_Activity_. Beginning at the top of the data below, write out every line exactly until you reach the line with "Given: Toggle the highlighted 标 marker button", and include that line.

_Dataset extract_.
[Start of Attachment]

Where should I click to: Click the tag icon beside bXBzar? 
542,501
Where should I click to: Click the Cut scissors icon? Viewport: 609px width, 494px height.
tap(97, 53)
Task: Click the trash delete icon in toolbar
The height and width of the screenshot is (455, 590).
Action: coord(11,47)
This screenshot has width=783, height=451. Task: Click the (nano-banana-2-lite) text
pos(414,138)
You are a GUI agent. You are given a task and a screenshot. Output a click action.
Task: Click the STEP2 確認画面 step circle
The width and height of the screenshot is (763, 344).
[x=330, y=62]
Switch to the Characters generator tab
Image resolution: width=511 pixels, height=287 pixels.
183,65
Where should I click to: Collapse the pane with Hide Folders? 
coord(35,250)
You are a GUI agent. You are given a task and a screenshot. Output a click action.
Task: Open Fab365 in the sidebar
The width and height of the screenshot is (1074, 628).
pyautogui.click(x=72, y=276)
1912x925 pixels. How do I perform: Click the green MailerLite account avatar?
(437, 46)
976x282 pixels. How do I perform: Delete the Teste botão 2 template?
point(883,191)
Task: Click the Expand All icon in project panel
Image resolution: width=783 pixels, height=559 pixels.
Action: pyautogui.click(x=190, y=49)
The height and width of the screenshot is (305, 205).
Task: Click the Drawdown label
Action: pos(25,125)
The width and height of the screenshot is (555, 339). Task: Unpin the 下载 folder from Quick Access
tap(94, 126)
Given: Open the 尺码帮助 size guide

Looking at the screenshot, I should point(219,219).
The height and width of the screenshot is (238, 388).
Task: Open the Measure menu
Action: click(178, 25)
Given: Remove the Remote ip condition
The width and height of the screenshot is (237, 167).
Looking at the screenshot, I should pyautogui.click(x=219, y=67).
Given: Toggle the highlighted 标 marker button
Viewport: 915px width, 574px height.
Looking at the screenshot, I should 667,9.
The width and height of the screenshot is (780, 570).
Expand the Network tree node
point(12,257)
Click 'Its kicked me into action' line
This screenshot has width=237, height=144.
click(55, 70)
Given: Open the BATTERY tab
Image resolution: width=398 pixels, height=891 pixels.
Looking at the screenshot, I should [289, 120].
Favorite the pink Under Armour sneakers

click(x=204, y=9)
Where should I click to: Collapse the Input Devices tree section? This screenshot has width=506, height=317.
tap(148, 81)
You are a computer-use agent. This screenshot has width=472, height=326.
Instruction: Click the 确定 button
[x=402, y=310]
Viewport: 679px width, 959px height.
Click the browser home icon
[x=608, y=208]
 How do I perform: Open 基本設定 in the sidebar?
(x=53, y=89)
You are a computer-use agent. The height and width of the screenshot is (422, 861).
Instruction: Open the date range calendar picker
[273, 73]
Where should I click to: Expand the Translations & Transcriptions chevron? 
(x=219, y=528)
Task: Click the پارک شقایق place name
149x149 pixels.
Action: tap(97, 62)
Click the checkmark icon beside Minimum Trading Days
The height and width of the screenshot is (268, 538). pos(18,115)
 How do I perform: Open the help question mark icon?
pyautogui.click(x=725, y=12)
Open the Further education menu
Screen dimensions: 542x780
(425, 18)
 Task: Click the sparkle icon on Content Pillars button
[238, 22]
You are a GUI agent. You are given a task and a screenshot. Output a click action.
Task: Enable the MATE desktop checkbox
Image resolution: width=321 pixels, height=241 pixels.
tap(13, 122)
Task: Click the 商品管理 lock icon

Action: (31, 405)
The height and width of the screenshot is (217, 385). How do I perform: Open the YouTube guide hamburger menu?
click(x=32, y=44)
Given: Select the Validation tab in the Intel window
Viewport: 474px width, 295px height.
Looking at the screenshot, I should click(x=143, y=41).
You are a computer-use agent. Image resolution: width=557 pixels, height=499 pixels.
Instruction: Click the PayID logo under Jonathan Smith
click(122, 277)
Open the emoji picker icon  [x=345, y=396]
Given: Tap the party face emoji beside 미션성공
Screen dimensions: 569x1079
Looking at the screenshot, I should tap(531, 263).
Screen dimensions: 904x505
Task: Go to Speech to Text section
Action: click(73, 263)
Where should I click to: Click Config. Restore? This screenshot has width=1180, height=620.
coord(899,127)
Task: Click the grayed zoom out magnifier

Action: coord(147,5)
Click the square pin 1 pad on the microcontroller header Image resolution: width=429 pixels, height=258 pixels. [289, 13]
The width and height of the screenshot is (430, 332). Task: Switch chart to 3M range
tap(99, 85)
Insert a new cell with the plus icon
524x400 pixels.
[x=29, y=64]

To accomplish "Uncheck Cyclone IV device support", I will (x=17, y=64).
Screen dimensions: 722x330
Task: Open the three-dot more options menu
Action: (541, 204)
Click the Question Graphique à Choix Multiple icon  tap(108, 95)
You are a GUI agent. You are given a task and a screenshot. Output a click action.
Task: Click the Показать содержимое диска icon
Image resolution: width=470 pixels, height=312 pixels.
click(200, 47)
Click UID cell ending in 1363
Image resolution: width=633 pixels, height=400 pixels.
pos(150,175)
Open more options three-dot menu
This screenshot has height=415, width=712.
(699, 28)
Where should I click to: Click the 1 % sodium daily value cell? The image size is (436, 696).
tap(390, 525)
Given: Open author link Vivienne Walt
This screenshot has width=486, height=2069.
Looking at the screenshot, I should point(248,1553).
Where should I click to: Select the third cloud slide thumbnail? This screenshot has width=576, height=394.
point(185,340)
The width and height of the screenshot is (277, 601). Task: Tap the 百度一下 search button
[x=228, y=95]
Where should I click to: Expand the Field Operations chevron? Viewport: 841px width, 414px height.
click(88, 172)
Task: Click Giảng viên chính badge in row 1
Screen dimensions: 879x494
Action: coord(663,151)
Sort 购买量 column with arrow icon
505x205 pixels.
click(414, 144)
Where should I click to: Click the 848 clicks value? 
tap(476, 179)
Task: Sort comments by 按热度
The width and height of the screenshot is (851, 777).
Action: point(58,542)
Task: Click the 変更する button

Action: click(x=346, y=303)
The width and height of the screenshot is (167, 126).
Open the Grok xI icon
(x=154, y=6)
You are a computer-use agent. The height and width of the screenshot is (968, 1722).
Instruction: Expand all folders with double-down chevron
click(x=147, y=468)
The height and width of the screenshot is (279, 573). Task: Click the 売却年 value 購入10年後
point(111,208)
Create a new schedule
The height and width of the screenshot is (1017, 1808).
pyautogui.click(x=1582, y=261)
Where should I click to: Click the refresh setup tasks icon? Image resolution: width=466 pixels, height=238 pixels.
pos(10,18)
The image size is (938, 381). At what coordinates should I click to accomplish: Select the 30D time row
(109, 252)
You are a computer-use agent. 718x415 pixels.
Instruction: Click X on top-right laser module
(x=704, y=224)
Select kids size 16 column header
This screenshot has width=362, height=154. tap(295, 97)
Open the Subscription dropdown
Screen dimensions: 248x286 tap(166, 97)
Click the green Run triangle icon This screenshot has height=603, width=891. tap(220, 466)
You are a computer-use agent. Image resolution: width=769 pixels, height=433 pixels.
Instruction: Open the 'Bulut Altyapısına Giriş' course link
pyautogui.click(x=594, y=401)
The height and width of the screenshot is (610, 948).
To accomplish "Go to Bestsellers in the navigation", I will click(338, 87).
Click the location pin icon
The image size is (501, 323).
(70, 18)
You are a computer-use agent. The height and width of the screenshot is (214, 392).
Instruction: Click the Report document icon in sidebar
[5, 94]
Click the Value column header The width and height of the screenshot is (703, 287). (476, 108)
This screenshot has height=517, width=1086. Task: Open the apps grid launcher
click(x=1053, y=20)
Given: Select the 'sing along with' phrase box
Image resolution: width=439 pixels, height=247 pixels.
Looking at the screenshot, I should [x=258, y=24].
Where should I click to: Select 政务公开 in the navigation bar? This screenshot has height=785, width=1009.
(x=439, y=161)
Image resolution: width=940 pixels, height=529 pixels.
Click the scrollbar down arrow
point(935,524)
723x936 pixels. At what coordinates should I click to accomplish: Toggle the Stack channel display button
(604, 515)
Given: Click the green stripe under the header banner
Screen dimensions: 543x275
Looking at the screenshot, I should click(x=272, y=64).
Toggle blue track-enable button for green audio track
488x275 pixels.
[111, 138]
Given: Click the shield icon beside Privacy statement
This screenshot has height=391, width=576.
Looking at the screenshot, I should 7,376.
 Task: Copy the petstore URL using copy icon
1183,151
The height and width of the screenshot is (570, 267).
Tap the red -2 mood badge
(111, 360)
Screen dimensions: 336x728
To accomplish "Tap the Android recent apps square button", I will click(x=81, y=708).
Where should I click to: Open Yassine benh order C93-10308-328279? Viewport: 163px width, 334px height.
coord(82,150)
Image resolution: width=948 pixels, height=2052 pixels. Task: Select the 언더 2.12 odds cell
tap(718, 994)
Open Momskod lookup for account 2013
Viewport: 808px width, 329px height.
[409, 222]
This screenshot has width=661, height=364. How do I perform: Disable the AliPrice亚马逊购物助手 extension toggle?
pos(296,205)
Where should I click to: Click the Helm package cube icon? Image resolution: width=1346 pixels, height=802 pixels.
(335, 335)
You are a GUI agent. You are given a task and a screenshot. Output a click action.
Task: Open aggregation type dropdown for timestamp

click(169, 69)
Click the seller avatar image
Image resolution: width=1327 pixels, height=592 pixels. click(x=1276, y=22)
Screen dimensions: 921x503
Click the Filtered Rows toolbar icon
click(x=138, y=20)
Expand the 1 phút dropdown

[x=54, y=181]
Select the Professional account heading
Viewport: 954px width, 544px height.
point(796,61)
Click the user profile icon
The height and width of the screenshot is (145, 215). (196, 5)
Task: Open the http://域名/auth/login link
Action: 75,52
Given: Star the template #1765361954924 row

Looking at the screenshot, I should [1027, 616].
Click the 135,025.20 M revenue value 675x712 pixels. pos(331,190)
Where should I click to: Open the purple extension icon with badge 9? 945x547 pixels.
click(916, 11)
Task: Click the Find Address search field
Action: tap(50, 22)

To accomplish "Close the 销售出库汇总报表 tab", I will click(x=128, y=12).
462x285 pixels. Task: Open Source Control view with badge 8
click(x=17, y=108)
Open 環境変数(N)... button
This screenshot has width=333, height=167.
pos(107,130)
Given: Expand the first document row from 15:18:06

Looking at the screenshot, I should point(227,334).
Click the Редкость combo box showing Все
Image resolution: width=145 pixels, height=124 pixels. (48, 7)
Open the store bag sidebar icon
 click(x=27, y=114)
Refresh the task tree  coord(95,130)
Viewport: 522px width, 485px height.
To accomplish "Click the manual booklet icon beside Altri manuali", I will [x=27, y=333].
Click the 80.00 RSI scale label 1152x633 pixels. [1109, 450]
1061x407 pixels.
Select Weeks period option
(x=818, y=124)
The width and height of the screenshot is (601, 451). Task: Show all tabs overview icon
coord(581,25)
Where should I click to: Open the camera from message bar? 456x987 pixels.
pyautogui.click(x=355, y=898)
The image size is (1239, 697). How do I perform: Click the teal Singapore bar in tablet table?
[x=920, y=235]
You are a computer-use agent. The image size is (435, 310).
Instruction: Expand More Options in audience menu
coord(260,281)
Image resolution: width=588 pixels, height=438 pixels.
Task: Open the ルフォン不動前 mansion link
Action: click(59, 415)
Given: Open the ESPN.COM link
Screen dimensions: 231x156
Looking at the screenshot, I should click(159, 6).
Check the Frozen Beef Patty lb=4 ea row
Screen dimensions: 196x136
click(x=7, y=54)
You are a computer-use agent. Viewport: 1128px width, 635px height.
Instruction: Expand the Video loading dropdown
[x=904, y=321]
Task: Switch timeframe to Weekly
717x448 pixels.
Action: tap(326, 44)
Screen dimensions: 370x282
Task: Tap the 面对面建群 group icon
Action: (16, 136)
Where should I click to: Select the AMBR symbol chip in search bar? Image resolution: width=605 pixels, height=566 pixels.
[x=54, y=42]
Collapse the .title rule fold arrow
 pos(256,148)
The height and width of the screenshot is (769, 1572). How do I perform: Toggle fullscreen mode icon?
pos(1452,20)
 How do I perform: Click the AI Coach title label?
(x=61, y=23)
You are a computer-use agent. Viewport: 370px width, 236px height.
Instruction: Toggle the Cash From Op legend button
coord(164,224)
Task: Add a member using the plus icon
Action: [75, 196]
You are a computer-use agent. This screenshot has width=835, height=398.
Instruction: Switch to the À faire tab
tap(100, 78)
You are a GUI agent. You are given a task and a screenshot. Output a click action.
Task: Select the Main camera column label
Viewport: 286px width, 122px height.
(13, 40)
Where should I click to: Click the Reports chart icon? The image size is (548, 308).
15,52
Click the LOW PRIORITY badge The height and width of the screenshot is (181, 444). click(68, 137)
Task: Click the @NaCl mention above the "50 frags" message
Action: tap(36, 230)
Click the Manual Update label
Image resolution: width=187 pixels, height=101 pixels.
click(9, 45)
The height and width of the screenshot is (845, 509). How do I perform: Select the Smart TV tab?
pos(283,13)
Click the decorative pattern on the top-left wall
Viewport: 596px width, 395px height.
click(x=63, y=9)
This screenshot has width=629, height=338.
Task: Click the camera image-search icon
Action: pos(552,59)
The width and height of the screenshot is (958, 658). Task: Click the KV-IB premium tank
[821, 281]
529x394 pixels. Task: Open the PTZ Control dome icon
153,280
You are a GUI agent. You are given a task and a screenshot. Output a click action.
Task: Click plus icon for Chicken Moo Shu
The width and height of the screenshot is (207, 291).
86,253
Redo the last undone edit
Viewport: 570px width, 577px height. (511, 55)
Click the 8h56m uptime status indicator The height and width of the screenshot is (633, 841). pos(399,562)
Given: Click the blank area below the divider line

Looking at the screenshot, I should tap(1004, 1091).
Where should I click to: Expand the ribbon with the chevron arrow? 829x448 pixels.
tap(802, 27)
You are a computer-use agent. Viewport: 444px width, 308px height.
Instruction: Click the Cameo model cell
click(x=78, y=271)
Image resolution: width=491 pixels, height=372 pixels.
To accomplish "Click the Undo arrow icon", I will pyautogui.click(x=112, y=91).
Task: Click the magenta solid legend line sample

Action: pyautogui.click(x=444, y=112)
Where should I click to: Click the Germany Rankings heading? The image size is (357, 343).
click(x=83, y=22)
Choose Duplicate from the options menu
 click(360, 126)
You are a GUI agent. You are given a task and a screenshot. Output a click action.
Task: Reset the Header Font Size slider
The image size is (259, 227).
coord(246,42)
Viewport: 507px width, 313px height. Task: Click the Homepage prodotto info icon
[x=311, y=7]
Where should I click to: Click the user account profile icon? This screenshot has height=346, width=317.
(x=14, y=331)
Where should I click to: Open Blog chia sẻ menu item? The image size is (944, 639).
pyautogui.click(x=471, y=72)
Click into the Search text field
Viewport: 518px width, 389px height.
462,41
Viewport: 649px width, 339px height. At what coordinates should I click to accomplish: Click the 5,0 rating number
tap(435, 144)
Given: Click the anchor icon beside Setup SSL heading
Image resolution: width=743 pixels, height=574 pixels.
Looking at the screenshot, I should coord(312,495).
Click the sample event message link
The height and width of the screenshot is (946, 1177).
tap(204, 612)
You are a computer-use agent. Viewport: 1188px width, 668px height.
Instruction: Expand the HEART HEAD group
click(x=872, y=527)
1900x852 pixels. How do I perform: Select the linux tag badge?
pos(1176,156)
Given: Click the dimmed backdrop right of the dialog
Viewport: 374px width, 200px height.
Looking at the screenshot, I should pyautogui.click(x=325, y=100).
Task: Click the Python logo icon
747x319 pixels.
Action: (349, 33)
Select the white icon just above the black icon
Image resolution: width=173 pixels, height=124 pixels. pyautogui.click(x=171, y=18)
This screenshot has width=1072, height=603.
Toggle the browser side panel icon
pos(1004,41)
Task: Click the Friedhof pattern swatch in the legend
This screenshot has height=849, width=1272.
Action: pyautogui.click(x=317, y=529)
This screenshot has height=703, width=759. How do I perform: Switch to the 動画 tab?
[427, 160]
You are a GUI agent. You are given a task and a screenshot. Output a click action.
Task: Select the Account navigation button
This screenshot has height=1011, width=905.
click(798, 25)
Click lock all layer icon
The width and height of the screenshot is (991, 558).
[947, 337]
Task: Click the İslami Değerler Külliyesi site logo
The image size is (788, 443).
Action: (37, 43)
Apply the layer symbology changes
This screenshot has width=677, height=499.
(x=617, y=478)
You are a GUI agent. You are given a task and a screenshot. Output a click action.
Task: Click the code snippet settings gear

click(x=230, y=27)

[End of Attachment]

_Response to the exercise_.
Where should I click to: Click the tag icon beside bXBzar? 
542,501
Where should I click to: Click the Cut scissors icon? Viewport: 609px width, 494px height.
tap(97, 53)
Task: Click the trash delete icon in toolbar
The height and width of the screenshot is (455, 590).
Action: coord(11,47)
This screenshot has width=783, height=451. Task: Click the (nano-banana-2-lite) text
pos(414,138)
You are a GUI agent. You are given a task and a screenshot. Output a click action.
Task: Click the STEP2 確認画面 step circle
The width and height of the screenshot is (763, 344).
[x=330, y=62]
Switch to the Characters generator tab
Image resolution: width=511 pixels, height=287 pixels.
183,65
Where should I click to: Collapse the pane with Hide Folders? 
coord(35,250)
You are a GUI agent. You are given a task and a screenshot. Output a click action.
Task: Open Fab365 in the sidebar
The width and height of the screenshot is (1074, 628).
pyautogui.click(x=72, y=276)
1912x925 pixels. How do I perform: Click the green MailerLite account avatar?
(437, 46)
976x282 pixels. How do I perform: Delete the Teste botão 2 template?
point(883,191)
Task: Click the Expand All icon in project panel
Image resolution: width=783 pixels, height=559 pixels.
Action: pyautogui.click(x=190, y=49)
The height and width of the screenshot is (305, 205).
Task: Click the Drawdown label
Action: pos(25,125)
The width and height of the screenshot is (555, 339). Task: Unpin the 下载 folder from Quick Access
tap(94, 126)
Given: Open the 尺码帮助 size guide

Looking at the screenshot, I should point(219,219).
The height and width of the screenshot is (238, 388).
Task: Open the Measure menu
Action: click(178, 25)
Given: Remove the Remote ip condition
The width and height of the screenshot is (237, 167).
Looking at the screenshot, I should pyautogui.click(x=219, y=67).
Given: Toggle the highlighted 标 marker button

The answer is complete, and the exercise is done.